TASK DETAILS: Your answer must be an exact copy of the data, without any pictures.

EXERCISE INPUT:
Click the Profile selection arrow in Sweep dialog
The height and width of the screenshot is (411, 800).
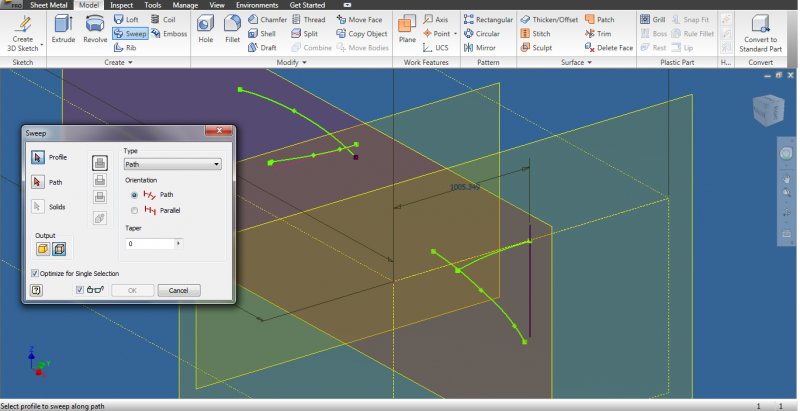pos(38,158)
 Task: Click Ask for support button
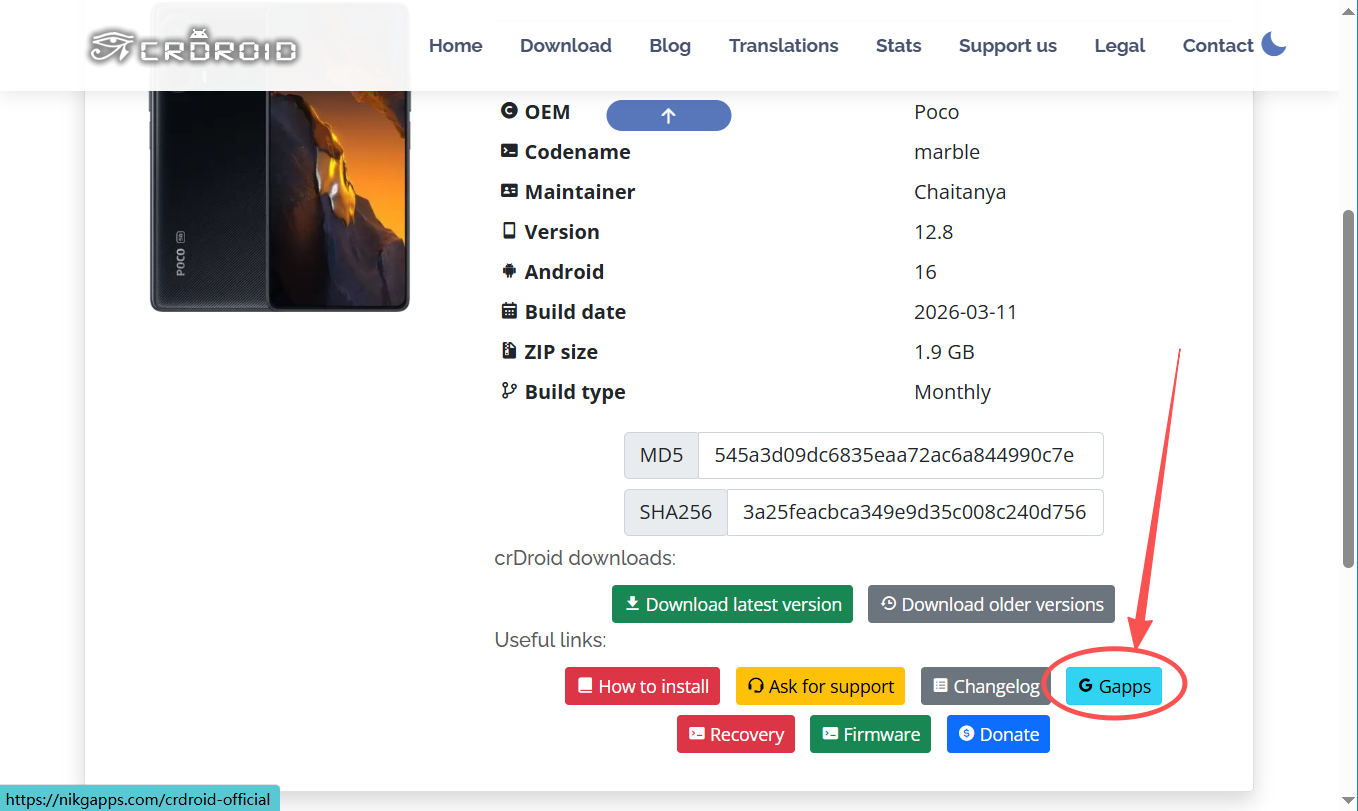coord(820,686)
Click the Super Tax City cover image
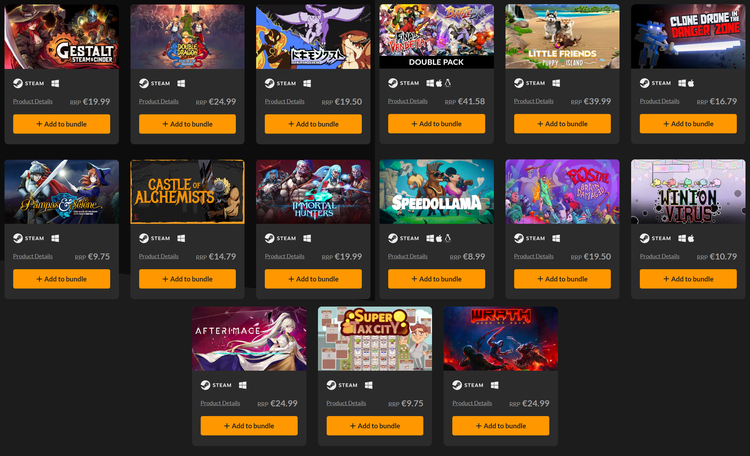This screenshot has width=750, height=456. tap(375, 338)
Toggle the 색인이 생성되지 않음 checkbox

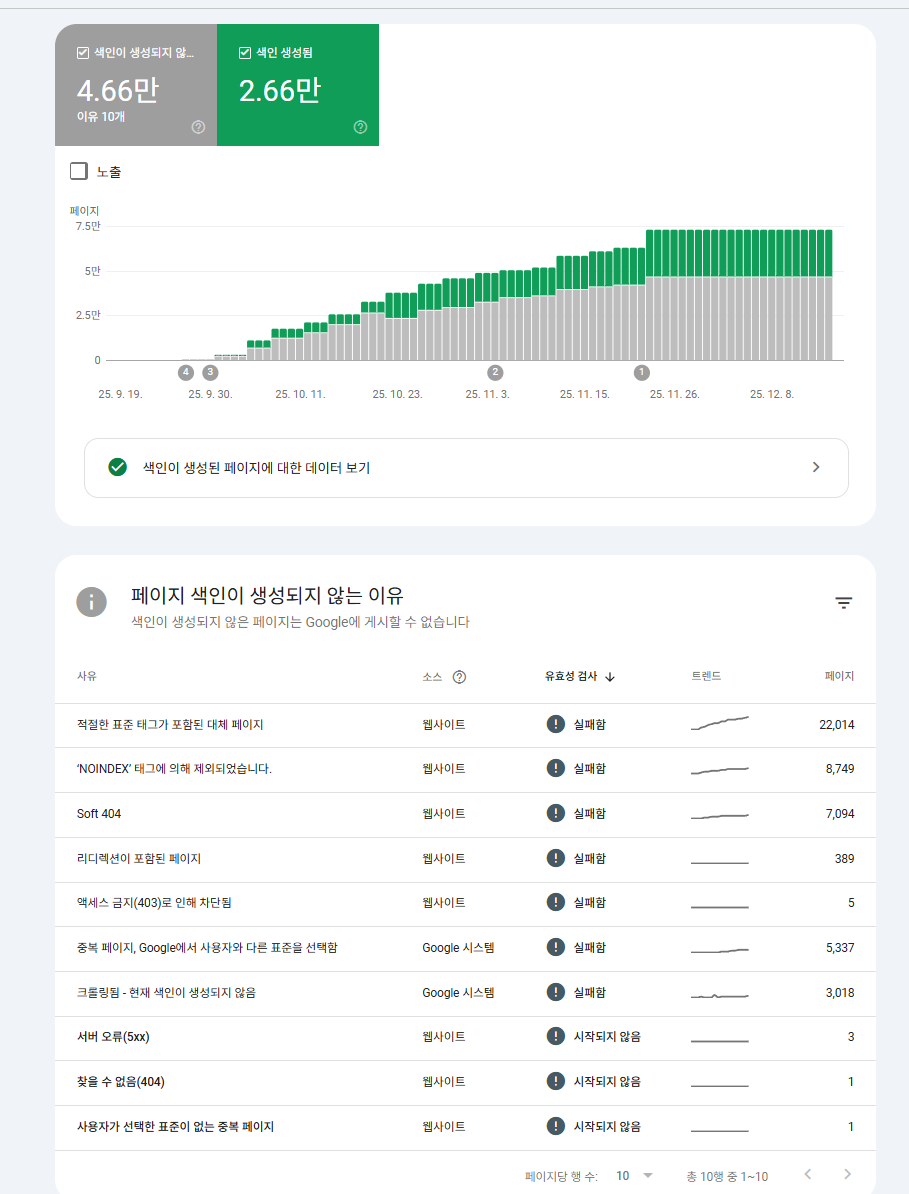[83, 53]
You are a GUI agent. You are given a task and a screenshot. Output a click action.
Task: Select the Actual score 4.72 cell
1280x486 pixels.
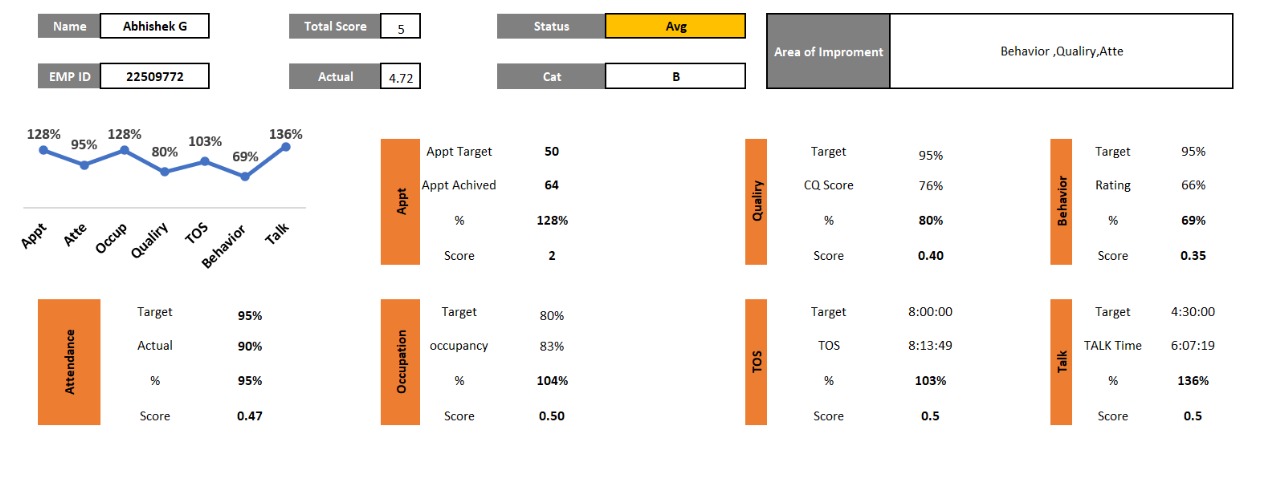(x=400, y=77)
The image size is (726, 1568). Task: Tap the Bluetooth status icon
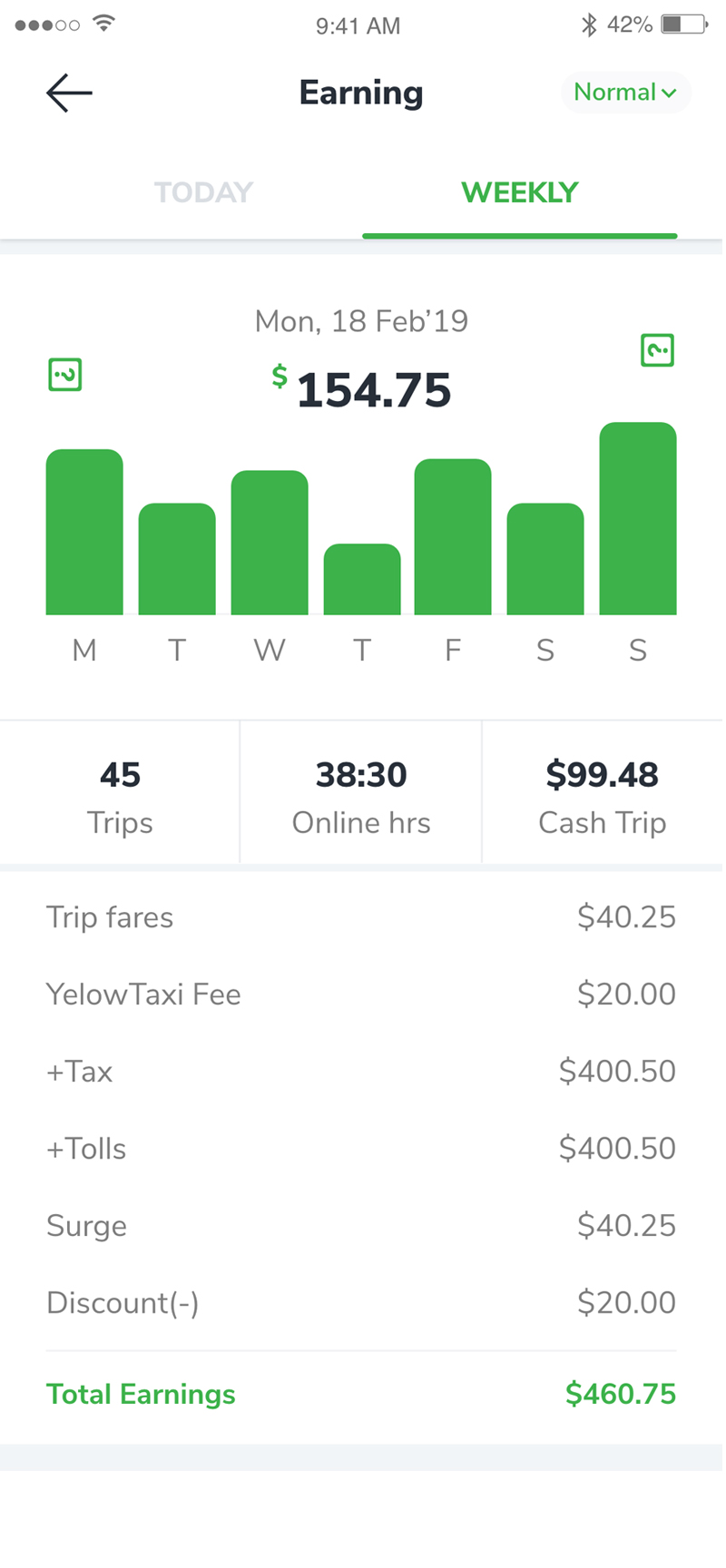tap(590, 24)
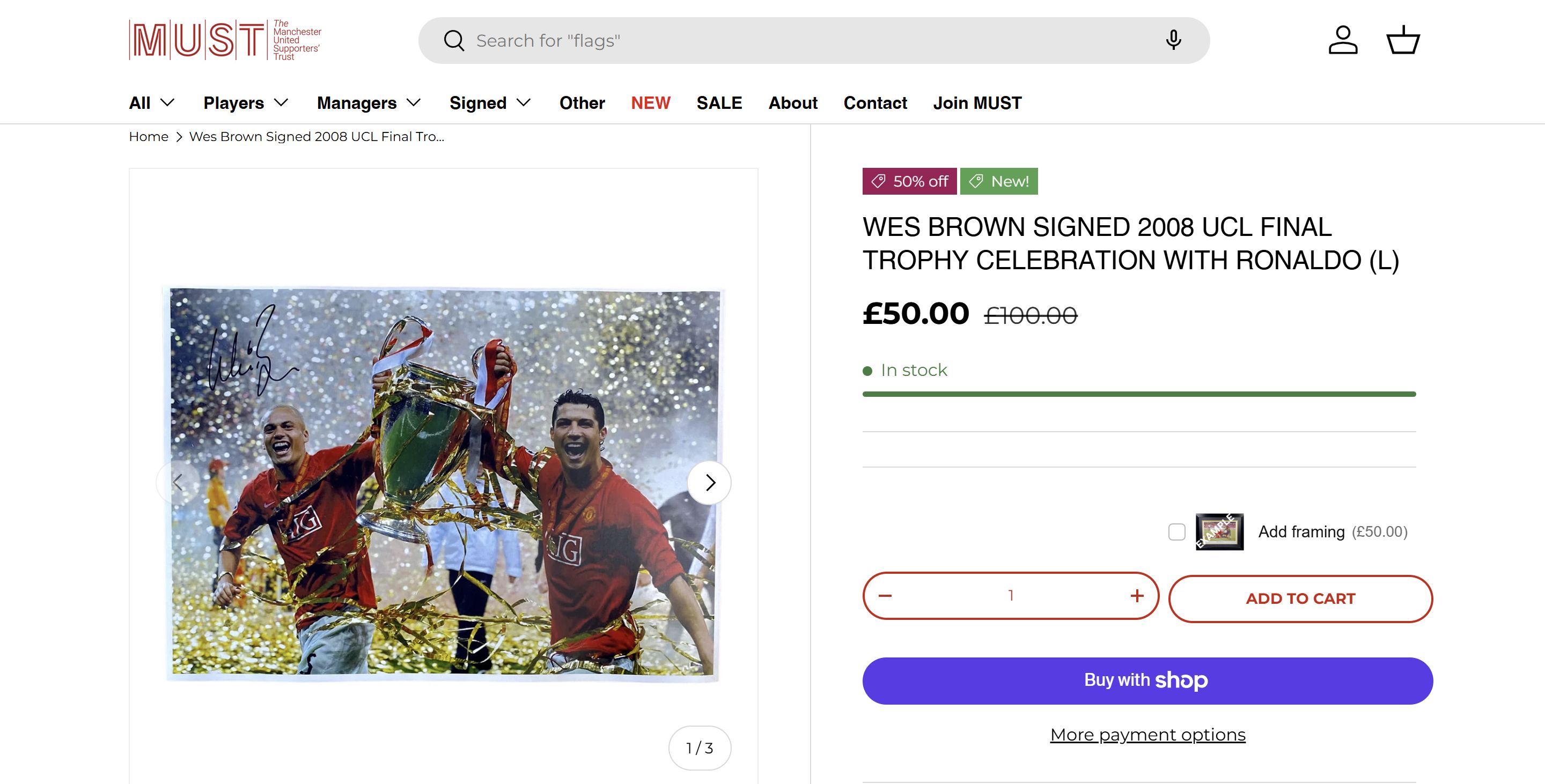Increase quantity with plus icon
1545x784 pixels.
point(1137,596)
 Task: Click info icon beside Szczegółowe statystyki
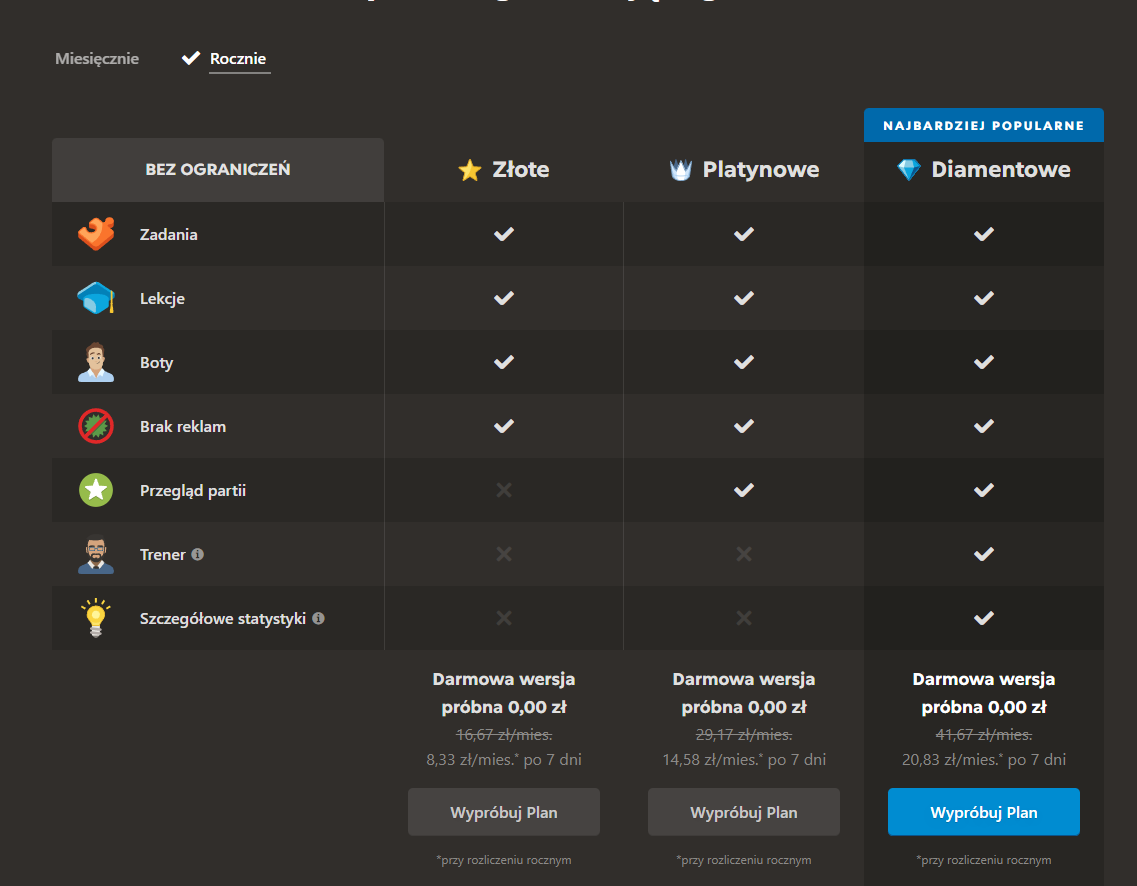click(318, 618)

EXERCISE OUTPUT:
Click the Profile selection arrow in Sweep dialog
The height and width of the screenshot is (411, 800).
pos(38,158)
 Task: Click Ask for support button
coord(820,686)
Click the Super Tax City cover image
This screenshot has width=750, height=456. tap(375, 338)
Toggle the 색인이 생성되지 않음 checkbox

[83, 53]
You are a GUI agent. You are given a task and a screenshot. Output a click action.
Task: Select the Actual score 4.72 cell
1280x486 pixels.
(x=400, y=77)
The image size is (726, 1568). Task: Tap the Bluetooth status icon
tap(590, 24)
Increase quantity with plus icon
1545x784 pixels.
point(1137,596)
 Task: Click info icon beside Szczegółowe statystyki
click(318, 618)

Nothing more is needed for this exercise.